■ Task brief:
Retype all of the entries precisely.
····················
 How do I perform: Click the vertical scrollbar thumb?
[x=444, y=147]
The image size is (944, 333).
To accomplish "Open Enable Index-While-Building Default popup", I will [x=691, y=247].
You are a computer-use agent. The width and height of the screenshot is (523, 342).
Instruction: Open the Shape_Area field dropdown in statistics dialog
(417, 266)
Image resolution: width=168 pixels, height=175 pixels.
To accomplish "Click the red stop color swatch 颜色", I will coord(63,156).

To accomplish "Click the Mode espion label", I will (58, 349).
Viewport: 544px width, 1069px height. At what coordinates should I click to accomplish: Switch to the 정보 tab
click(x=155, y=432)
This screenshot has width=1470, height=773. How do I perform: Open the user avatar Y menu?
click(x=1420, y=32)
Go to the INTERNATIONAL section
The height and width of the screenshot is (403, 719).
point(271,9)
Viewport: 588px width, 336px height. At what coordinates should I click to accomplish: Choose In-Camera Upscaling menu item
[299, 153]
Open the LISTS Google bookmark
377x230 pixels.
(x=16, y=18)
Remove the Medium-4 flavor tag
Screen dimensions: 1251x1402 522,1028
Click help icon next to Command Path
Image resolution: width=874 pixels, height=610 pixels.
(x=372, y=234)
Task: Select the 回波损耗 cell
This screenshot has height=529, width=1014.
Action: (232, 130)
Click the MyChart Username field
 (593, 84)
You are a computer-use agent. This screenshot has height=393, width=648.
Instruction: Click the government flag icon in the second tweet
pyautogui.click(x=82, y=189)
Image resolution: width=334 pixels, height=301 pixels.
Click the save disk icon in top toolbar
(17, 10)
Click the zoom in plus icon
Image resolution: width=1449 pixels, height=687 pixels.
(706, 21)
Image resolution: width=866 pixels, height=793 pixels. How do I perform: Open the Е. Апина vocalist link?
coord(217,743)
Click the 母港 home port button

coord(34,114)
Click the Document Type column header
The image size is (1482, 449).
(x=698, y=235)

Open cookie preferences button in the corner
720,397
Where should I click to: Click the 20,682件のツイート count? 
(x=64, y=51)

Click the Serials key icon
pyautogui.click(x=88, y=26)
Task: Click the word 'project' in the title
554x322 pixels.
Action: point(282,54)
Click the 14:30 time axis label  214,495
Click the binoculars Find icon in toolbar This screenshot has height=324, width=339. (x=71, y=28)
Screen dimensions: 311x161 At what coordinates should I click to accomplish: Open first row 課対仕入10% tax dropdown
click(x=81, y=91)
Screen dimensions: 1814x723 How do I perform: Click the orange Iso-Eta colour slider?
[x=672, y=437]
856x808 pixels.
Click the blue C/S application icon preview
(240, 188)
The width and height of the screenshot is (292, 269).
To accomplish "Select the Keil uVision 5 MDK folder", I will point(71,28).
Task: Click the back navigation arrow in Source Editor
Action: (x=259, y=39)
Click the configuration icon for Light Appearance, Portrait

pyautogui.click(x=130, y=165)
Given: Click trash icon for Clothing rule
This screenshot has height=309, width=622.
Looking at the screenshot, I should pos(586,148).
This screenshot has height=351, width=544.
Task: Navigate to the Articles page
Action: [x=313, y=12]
····················
■ Worked solution:
 How do I perform: Click the vertical scrollbar thumb?
[x=444, y=147]
The image size is (944, 333).
To accomplish "Open Enable Index-While-Building Default popup", I will [x=691, y=247].
You are a computer-use agent. The width and height of the screenshot is (523, 342).
Instruction: Open the Shape_Area field dropdown in statistics dialog
(417, 266)
Image resolution: width=168 pixels, height=175 pixels.
To accomplish "Click the red stop color swatch 颜色", I will coord(63,156).

To accomplish "Click the Mode espion label", I will (58, 349).
Viewport: 544px width, 1069px height. At what coordinates should I click to accomplish: Switch to the 정보 tab
click(x=155, y=432)
This screenshot has width=1470, height=773. How do I perform: Open the user avatar Y menu?
click(x=1420, y=32)
Go to the INTERNATIONAL section
The height and width of the screenshot is (403, 719).
point(271,9)
Viewport: 588px width, 336px height. At what coordinates should I click to accomplish: Choose In-Camera Upscaling menu item
[299, 153]
Open the LISTS Google bookmark
377x230 pixels.
(x=16, y=18)
Remove the Medium-4 flavor tag
Screen dimensions: 1251x1402 522,1028
Click help icon next to Command Path
Image resolution: width=874 pixels, height=610 pixels.
(x=372, y=234)
Task: Select the 回波损耗 cell
This screenshot has height=529, width=1014.
Action: (232, 130)
Click the MyChart Username field
 (593, 84)
You are a computer-use agent. This screenshot has height=393, width=648.
Instruction: Click the government flag icon in the second tweet
pyautogui.click(x=82, y=189)
Image resolution: width=334 pixels, height=301 pixels.
Click the save disk icon in top toolbar
(17, 10)
Click the zoom in plus icon
Image resolution: width=1449 pixels, height=687 pixels.
(706, 21)
Image resolution: width=866 pixels, height=793 pixels. How do I perform: Open the Е. Апина vocalist link?
coord(217,743)
Click the 母港 home port button

coord(34,114)
Click the Document Type column header
The image size is (1482, 449).
(x=698, y=235)

Open cookie preferences button in the corner
720,397
Where should I click to: Click the 20,682件のツイート count? 
(x=64, y=51)

Click the Serials key icon
pyautogui.click(x=88, y=26)
Task: Click the word 'project' in the title
554x322 pixels.
Action: point(282,54)
Click the 14:30 time axis label  214,495
Click the binoculars Find icon in toolbar This screenshot has height=324, width=339. (x=71, y=28)
Screen dimensions: 311x161 At what coordinates should I click to accomplish: Open first row 課対仕入10% tax dropdown
click(x=81, y=91)
Screen dimensions: 1814x723 How do I perform: Click the orange Iso-Eta colour slider?
[x=672, y=437]
856x808 pixels.
Click the blue C/S application icon preview
(240, 188)
The width and height of the screenshot is (292, 269).
To accomplish "Select the Keil uVision 5 MDK folder", I will point(71,28).
Task: Click the back navigation arrow in Source Editor
Action: (x=259, y=39)
Click the configuration icon for Light Appearance, Portrait

pyautogui.click(x=130, y=165)
Given: Click trash icon for Clothing rule
This screenshot has height=309, width=622.
Looking at the screenshot, I should pos(586,148).
This screenshot has height=351, width=544.
Task: Navigate to the Articles page
Action: [x=313, y=12]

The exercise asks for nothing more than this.